Restoration of the full $1024 ‘tax credit’ perhaps?

any more gusses?

They might increase KiwiSaver employer contributions tax rates to 39% flat.

You're onto it

With full backing of the opposition. Well no, the opposition will rip it to shreds for being less than 40%.

Perhaps allow us poor self-employed saps a tax break or two? Hahahaha

Business expense claims are sort of a tax break. I'm not self employed, therefore I can't claim a percentage of my mortgage, rates, travel back.

My boss at a previous company used to claim his lunches with his wife. He'd just pretend he had a customer along. Crazy.

Yeah but self employed people have to fully cover their own pensions, sickness, insurance and losses. Offsetting a few lunches is comparatively minor.

Agree and don't forget they also have to front up for ACC bills

I'm not complaining about the ability to offset business expenses. It's more the pretending personal spending is a business expense that is dodgy.

Yeah and employed people pull sickies and get paid for it.

There are always ways that people take advantage. Overall, I don't think that self employed people somehow have more advantages than employed people. Unless of course their self employment is property investment, in which case they have enjoyed significant tax advantages.

Forget the budget , rising costs of borrowing are likely to wreak far more havoc on an indebted population (or Government) than 12 cents a ltire in fuel

The Fed 10 year rate heading for 3,5% could be a big problem for us .

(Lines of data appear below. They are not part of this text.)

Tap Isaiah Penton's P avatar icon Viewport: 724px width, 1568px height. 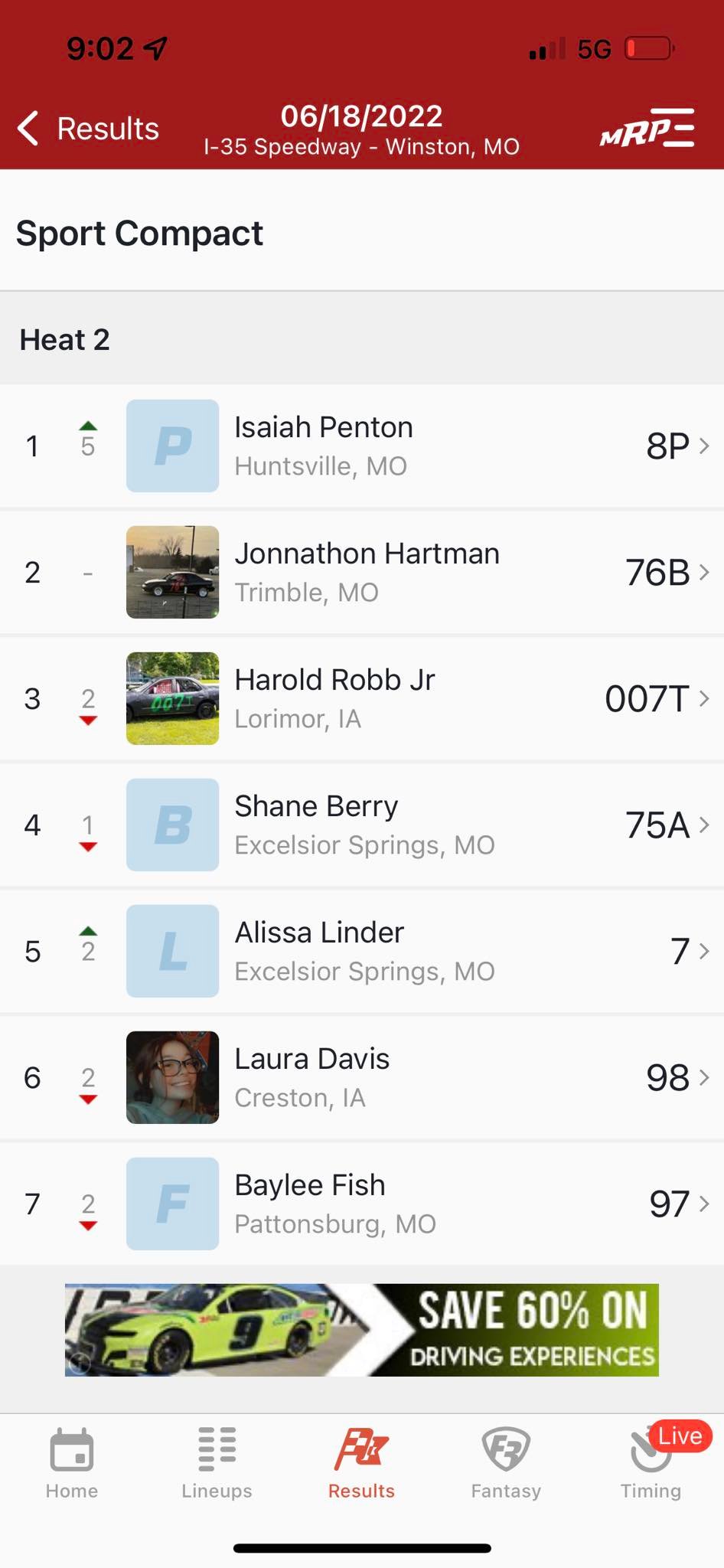pos(172,446)
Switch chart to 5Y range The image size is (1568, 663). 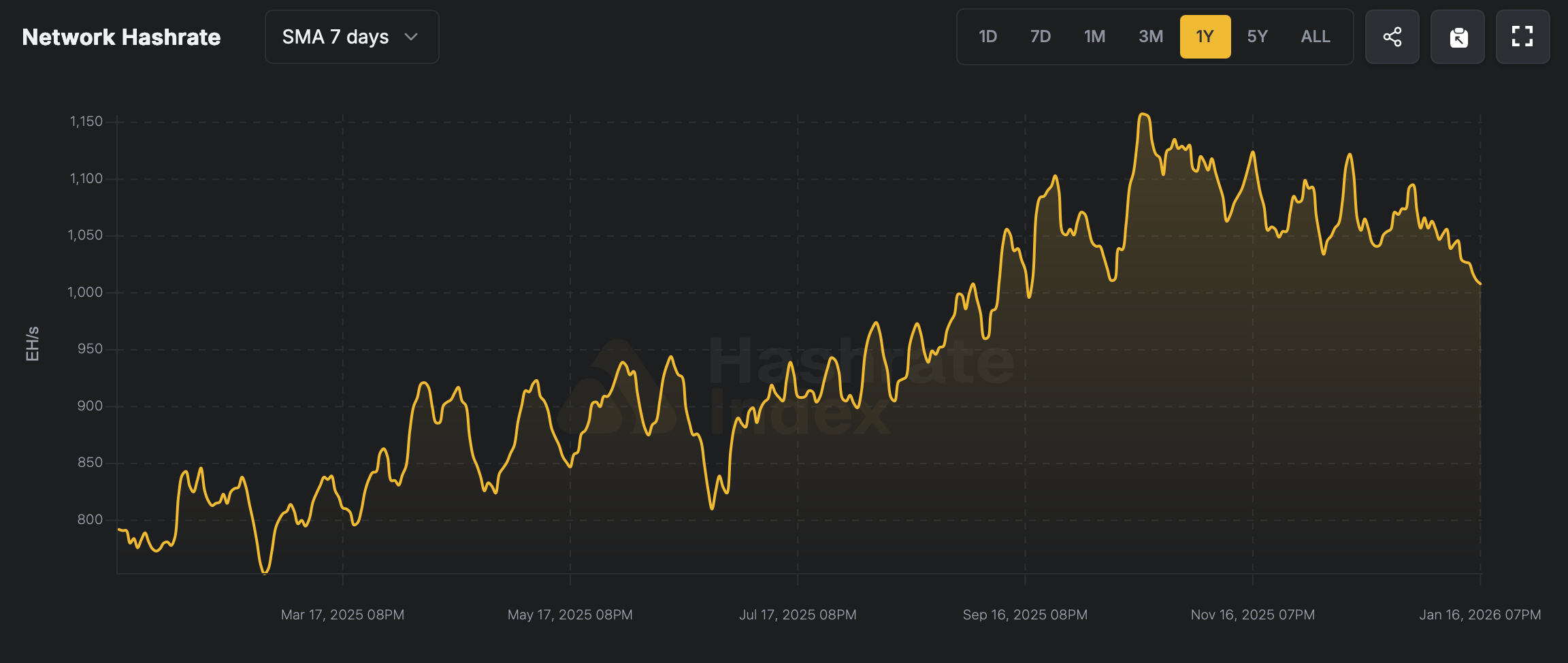point(1257,37)
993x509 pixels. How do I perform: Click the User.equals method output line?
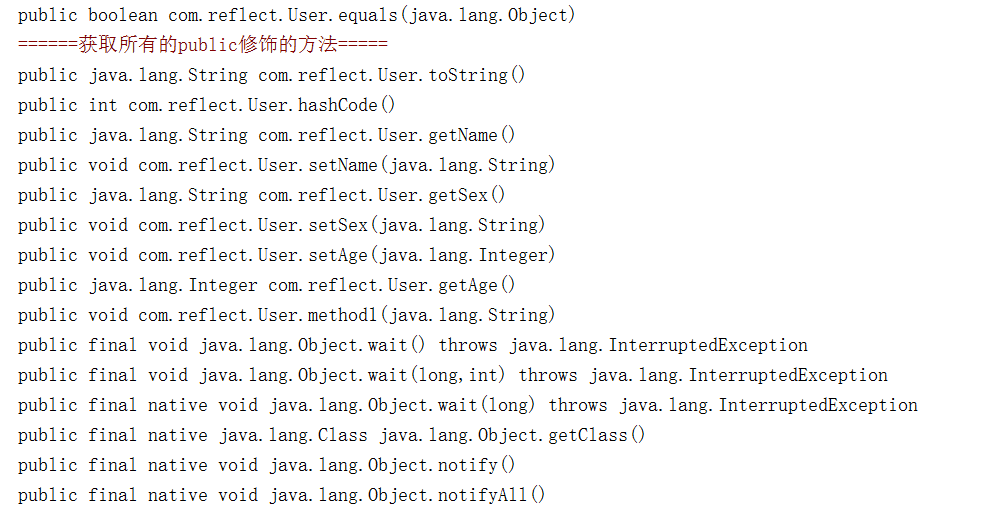pos(296,15)
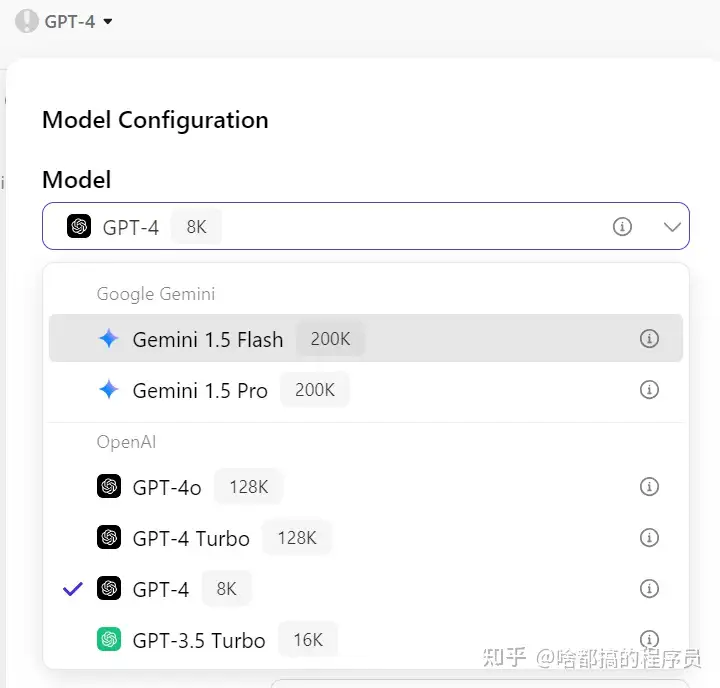The width and height of the screenshot is (720, 688).
Task: Select Gemini 1.5 Flash from the list
Action: click(x=208, y=340)
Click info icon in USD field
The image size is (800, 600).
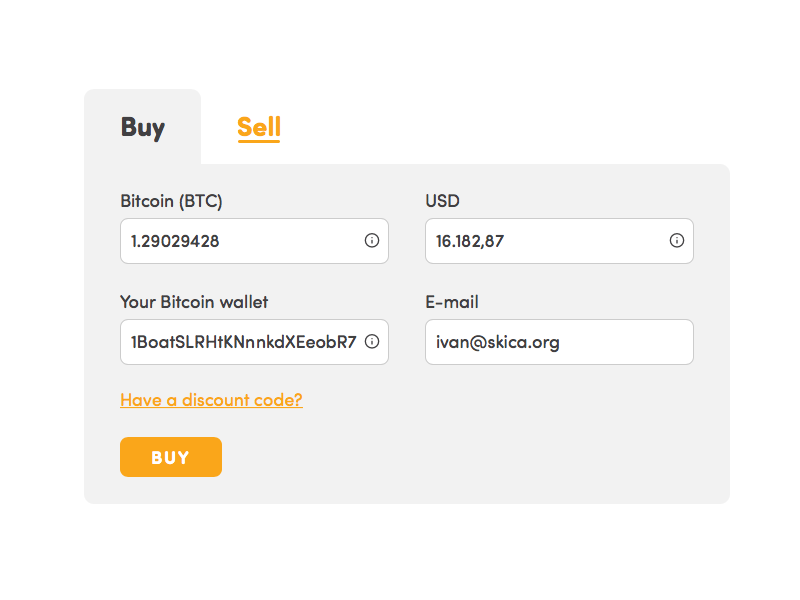tap(677, 240)
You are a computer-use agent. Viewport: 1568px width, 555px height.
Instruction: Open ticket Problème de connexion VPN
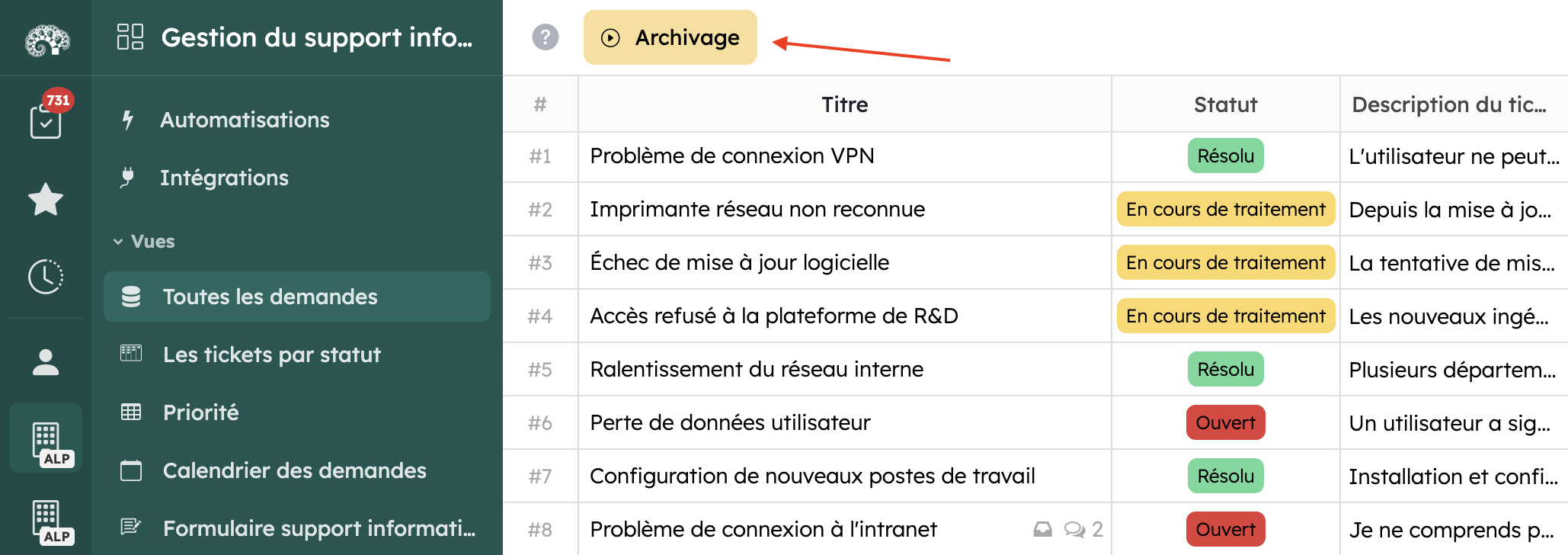[x=731, y=156]
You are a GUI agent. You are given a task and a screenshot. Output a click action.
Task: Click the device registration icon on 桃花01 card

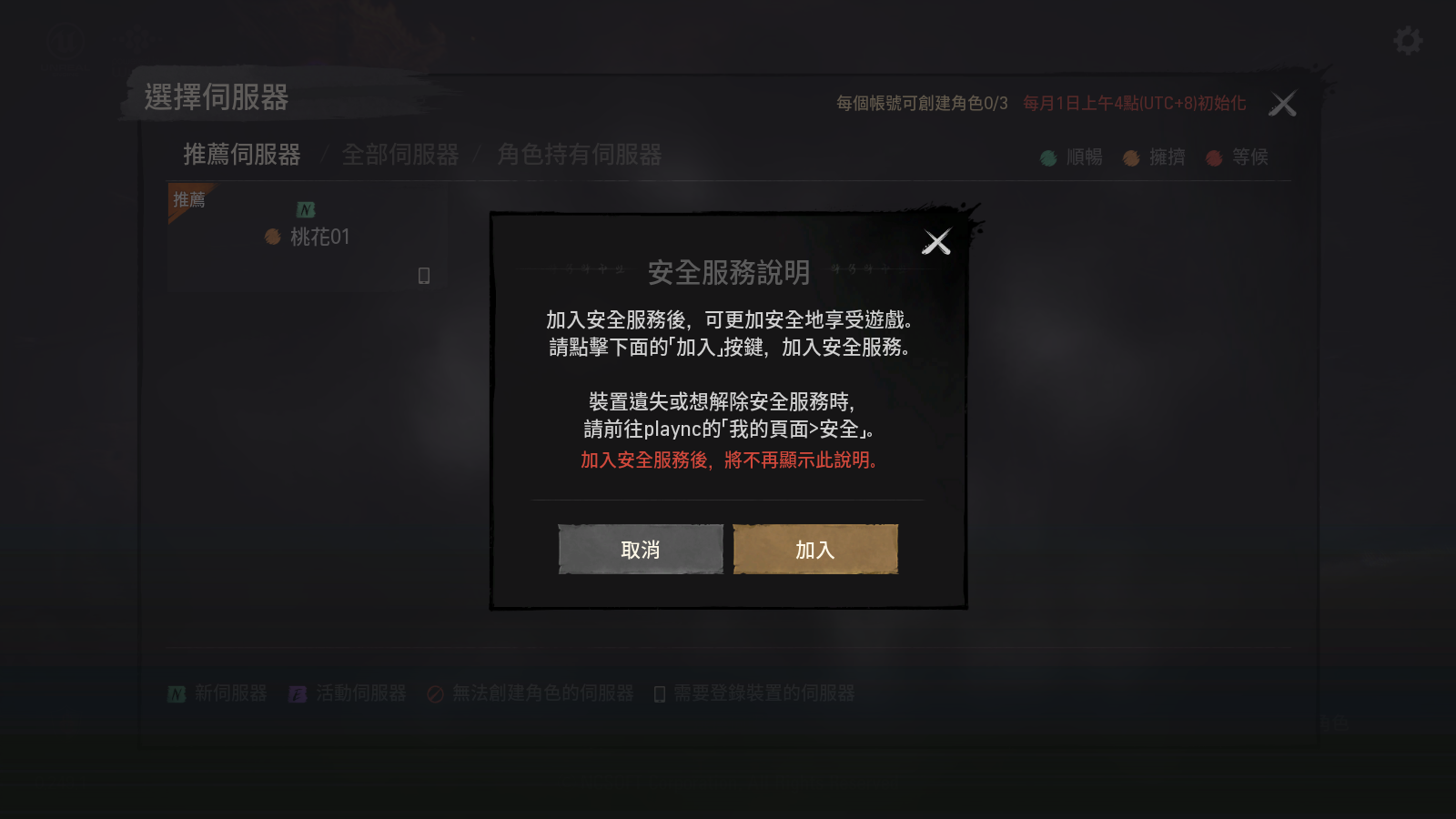pyautogui.click(x=424, y=275)
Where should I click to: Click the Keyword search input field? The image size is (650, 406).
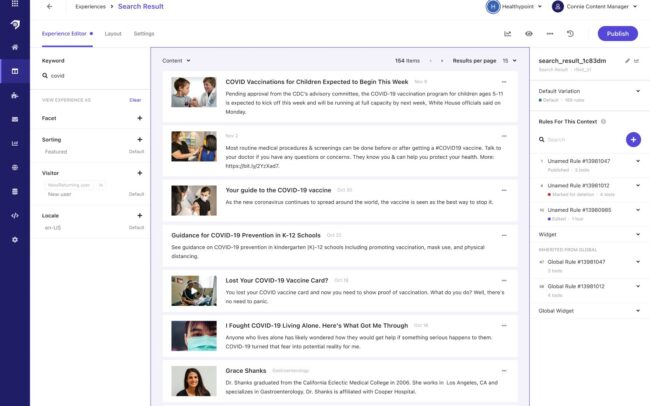(92, 76)
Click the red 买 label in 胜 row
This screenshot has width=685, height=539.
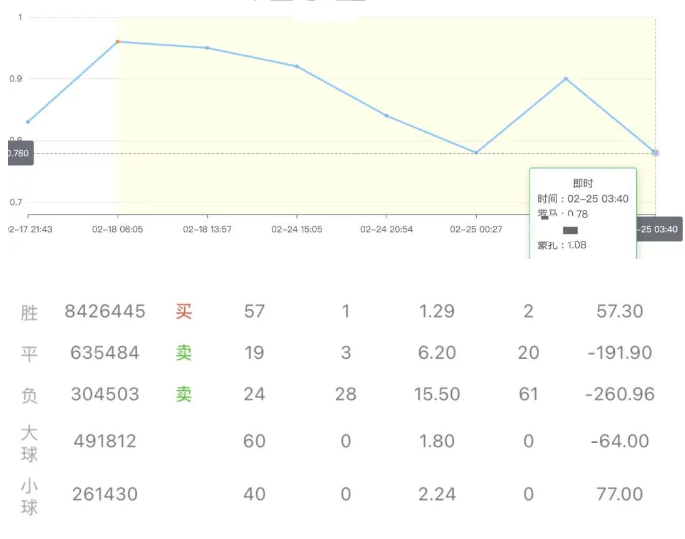(184, 311)
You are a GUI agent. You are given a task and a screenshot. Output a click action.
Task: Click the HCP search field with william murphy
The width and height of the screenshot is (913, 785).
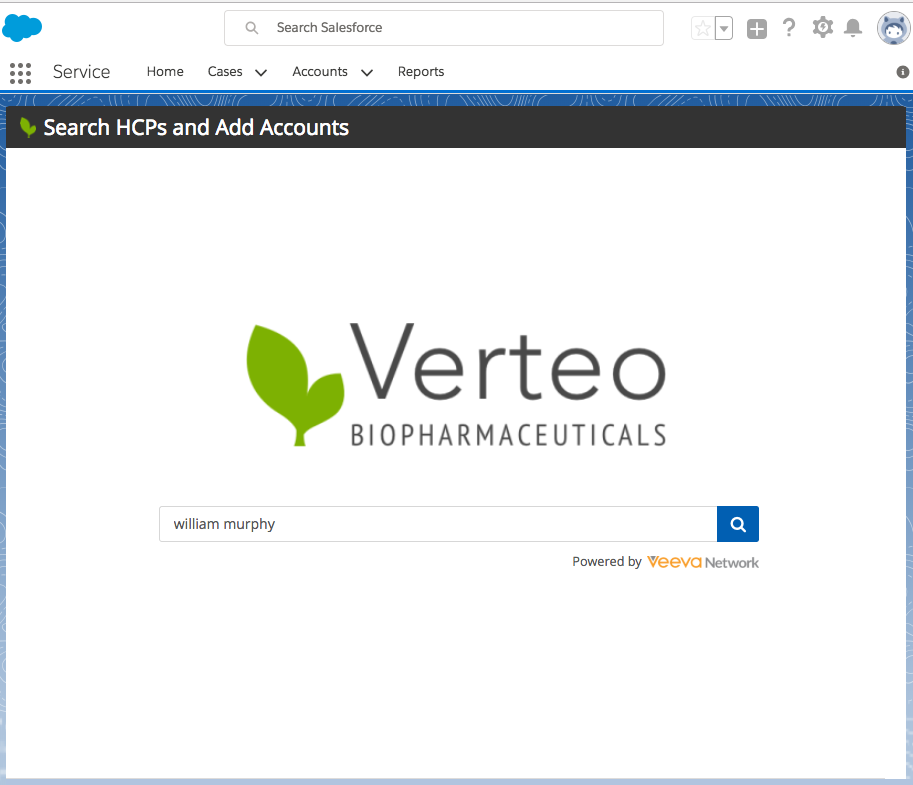(x=438, y=524)
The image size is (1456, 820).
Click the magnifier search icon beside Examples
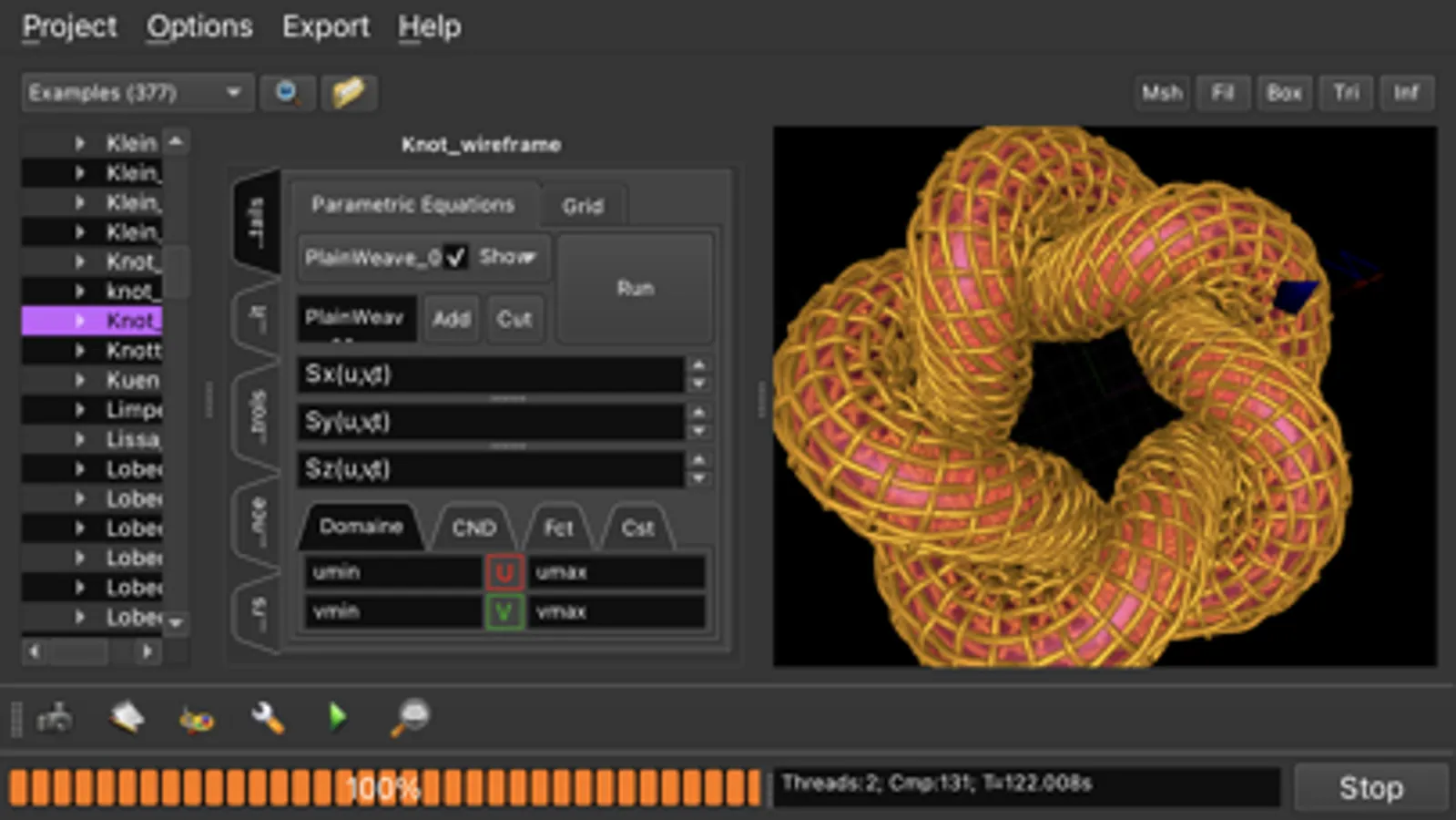coord(287,93)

It will cause investors in the Kiwi$ to move to US$ in pursuit of yield , unless we offer the same or more , and that means more expensive money for home-owners , and those with vehicle finance and overdrafts.

You have been warned

Anemic wage inflation is the threat the policymakers should seriously focus on.
Our economic success is heavily dependent on consumption; household consumption makes up 56% of our economy (Stat NZ numbers on GDP). If accommodation, borrowing and fuel costs continue to outstrip wage inflation at the current or an estimated increased pace, we could see a drastic fall in household consumption.
This could mean serious trouble since we are a low saving nation as a whole.

But National left the country on such a sound financial footing, surely a rise in interest rates will not cause any wobbles? Oh that's right mortgages indebtedness and little or no wage growth. Back to my reading..

ah, where is my Donkey who assured his folk that higher interest rates are not going to happen in the foreseeable future???

“China, Russia and other authoritarian countries inflate their official GDP figures by anywhere from 15 to 30 percent in a given year, according to a new analysis of a quarter-century of satellite data.”

The US is "calling the kettle black".
Does anyone for example trust their unemployment figures?

Antonymouse, this is not the US calling anyone anything, and by US I assume you mean a White House statement.

It's a publication from a researcher called Luis R. Martinez from the University of Chicago. You may not agree with the findings, but at least read the article and judge the methodology and results on their own merits.

Yeah. There was a Bloomberg analysis last year on the inconsistency of China's high GDP growth figure of 6.8-7.5% in the past decade when compared with their industrial output, personal consumption, PMI etc. stats.

I agree with you that the White House may have lost all credibility in making informed statements but their academics and independent government agencies are still sharp as ever.